20/07/2020 - 15:18

Por: Airton Reis

ACADEMIA BRASILEIRA DE LETRAS, 123 ANOS HOJE: VIVA!


 

Academia Brasileira de Letras.
Hoje, completa 123 Anos de Fundação.
Machado de Assis, por um ideal em floração.

Flores que se frutificam em literatura.
Flores cultivadas no jardim da nacional cultura.
Flores da língua portuguesa em secular formosura.

Idioma acordado em ortografia.
Paloma em asas da bem aventurada poesia.
Quarenta cadeiras ocupadas pela cidadania.

Brasileiras e brasileiros eleitos para imortalidade.
Pluralidade. Liberdade. Sociedade. Dignidade. Expressão.
Um Lema em Panteão. Um Lume em Edificação. Sala. Salão.

Sodalício e Silogeu.
Patronos e Ocupantes.
Premiações. Protagonistas. Figurantes.

Instantes de um País nem sempre retratado.
Membros eleitos, por vezes, em cabedal contestado.
Instituição de valoroso legado.
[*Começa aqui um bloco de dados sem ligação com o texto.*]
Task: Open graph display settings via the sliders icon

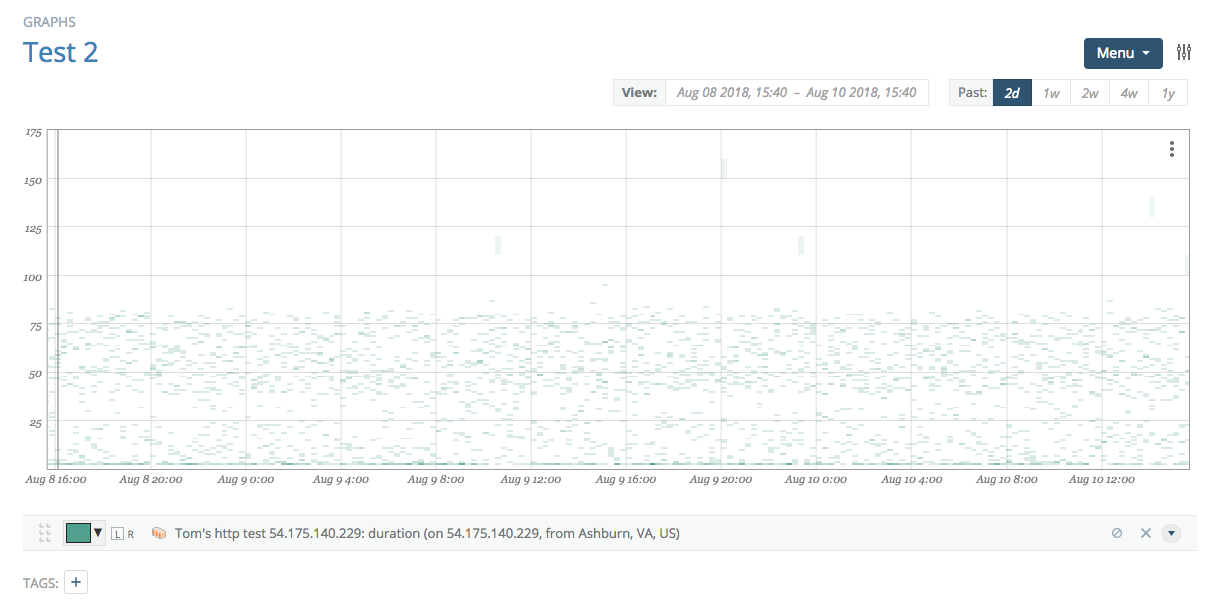Action: [1184, 51]
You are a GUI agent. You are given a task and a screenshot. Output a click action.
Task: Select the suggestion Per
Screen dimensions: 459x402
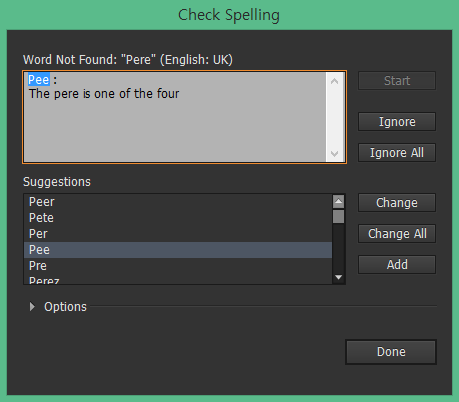click(178, 234)
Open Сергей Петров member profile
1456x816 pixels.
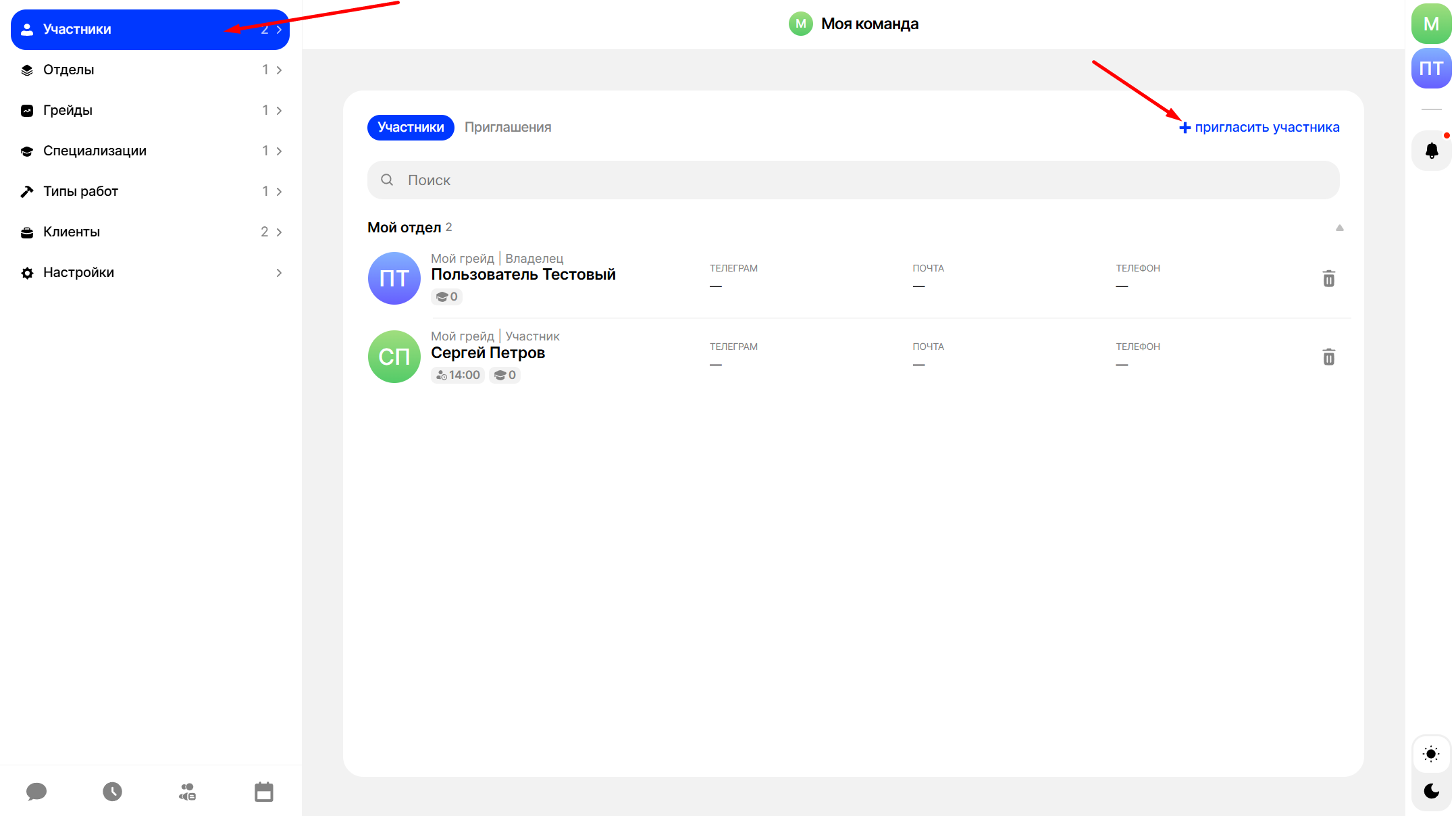pos(488,353)
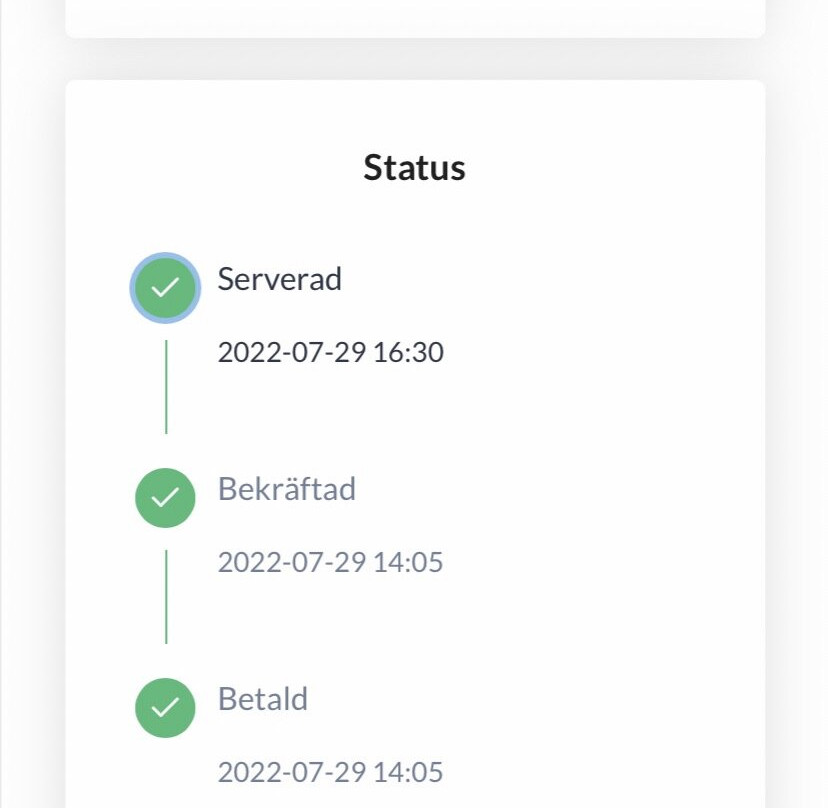Click the Bekräftad green checkmark icon
This screenshot has width=828, height=808.
(165, 498)

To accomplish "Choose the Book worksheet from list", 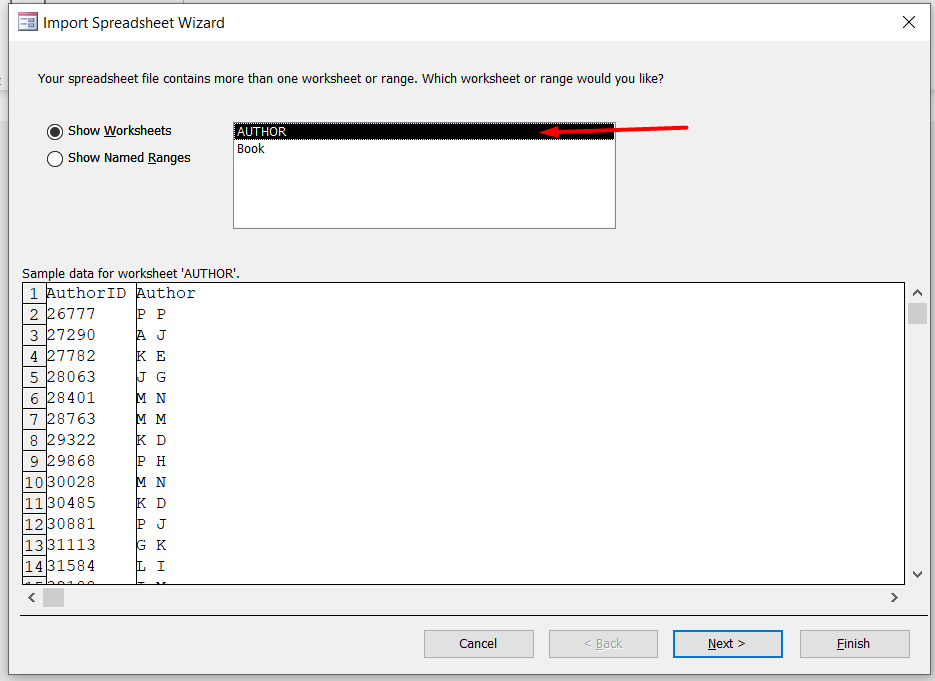I will [x=251, y=149].
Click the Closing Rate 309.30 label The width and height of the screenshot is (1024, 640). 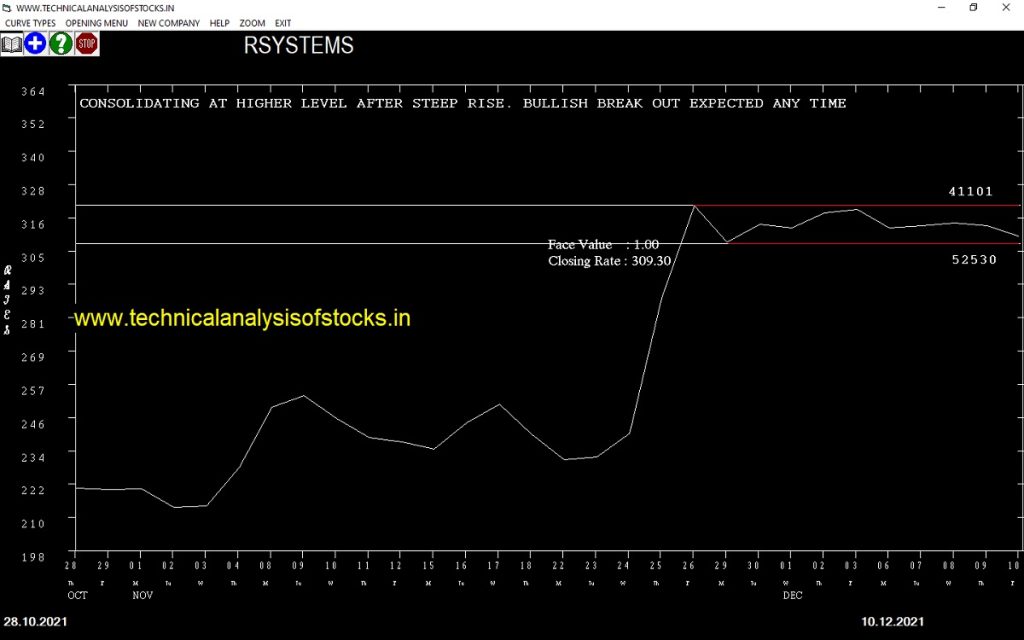[608, 261]
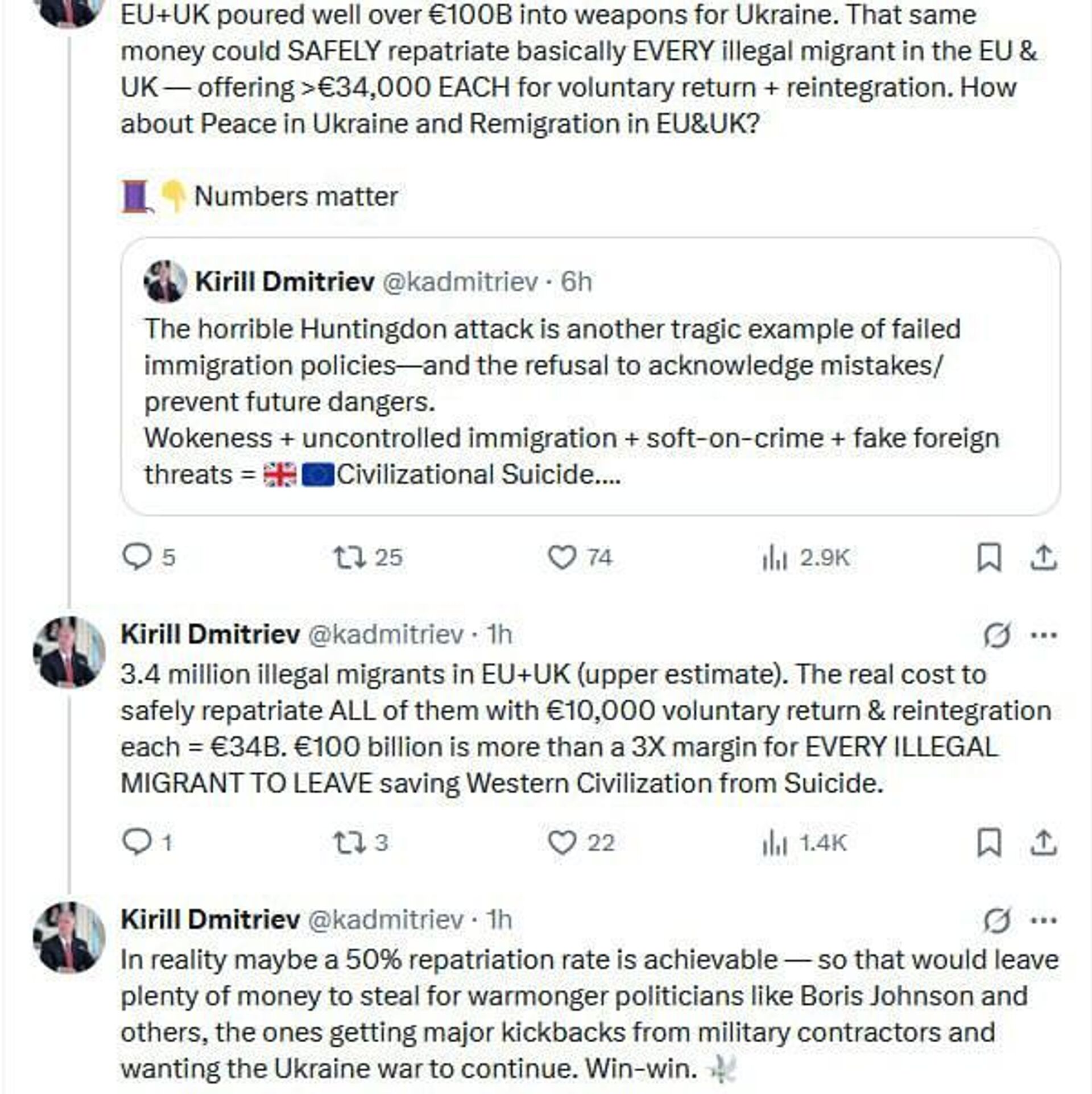Like the tweet showing 22 likes
The image size is (1092, 1094).
coord(561,843)
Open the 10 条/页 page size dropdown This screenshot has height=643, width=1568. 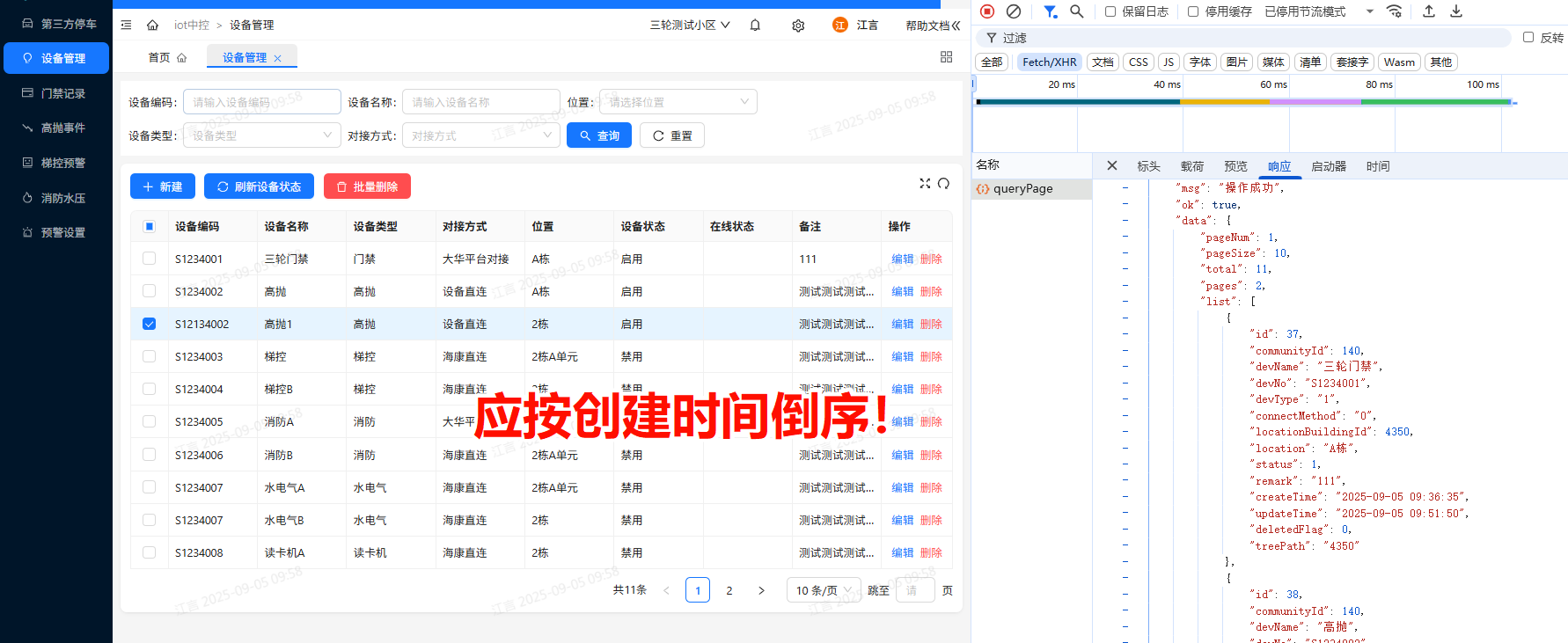click(824, 590)
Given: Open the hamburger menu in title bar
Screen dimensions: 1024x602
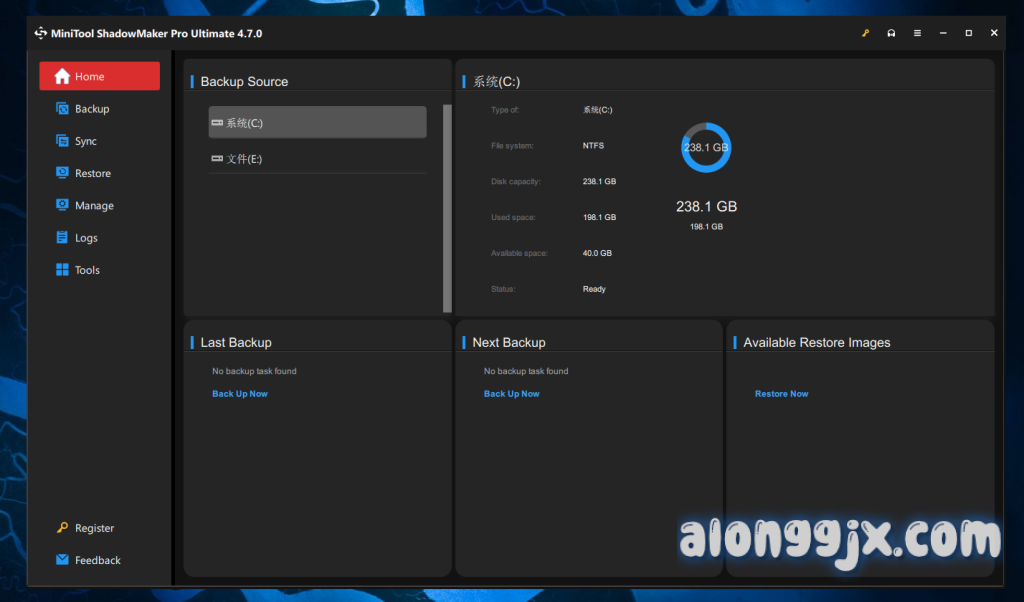Looking at the screenshot, I should pos(917,33).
Legado vivo quando desfolhado.

Sonhou Machado de Assis...
Sonhamos nós os professores
e as professoras em mais de uma lição em giz.

Biblioteca e bibliotecário.
Leitores e leitoras de uma Pátria aquém do imaginário.
Glossário de obras determinantes para o viver igualitário.

À cada tempo, o espaço ampliado.
Para cada Membro, mais do que um fardão em fios de ouro bordado.
Predicado antes do adjetivo. Sujeito composto em perpetuada oração.

Verbo escrever em conjugação.
O talento, antes da consagração.
O exemplo, em permanente e reluzente clarão.

A 20 de julho de 1897,
no Rio de Janeiro-RJ, na sala do Museu Pedagogium,
à rua do Passeio, realizou-se a sessão solene inaugural.

A alocução preliminar,
presidente Joaquim Maria Machado de Assis.

A memória histórica
dos atos preparatórios,
primeiro secretário Rodrigo Otavio de Langgaard Meneses.

O discurso inaugural,
secretário-geral Joaquim Aurélio Barreto Nabuco de Araújo.

Em 1923, o governo francês doou à Academia Brasileira de Letras
um prédio, réplica do Petit Trianon de Versailles, construído no ano
anterior para abrigar o pavilhão da França na Exposição Internacional
comemorativa do Centenário da Independência do Brasil, no Rio de Janeiro.

Acervos arquivísticos e museológicos
guardam a história da ABL e a vida a obra
dos Patronos, Membros Efetivos e Sócios Correspondentes.

Na Academia Brasileira de Letras,
o Estado de Mato Grosso se fez presente na sua consolidação:

Francisco de Aquino Correia,
o quarto ocupante da Cadeira 34,
eleito em 9 de dezembro de 1926,
na sucessão de Lauro Müller, posse em 30 de novembro de 1927.

E Roberto de Oliveira Campos,
o sétimo ocupante da Cadeira 21,
eleito em 23 de setembro de 1999,
na sucessão de Dias Gomes, posse em 26 de outubro de 1999.

Na Academia Brasileira de Letras,
O Brasil em obras além de uma ficção.
A Língua Portuguesa que nos irmana nesta Pátria, neste País, nesta Nação!

Congratulação!

 

(Poeta Airton Reis. Cuiabá-MT, 18 de julho de 2020).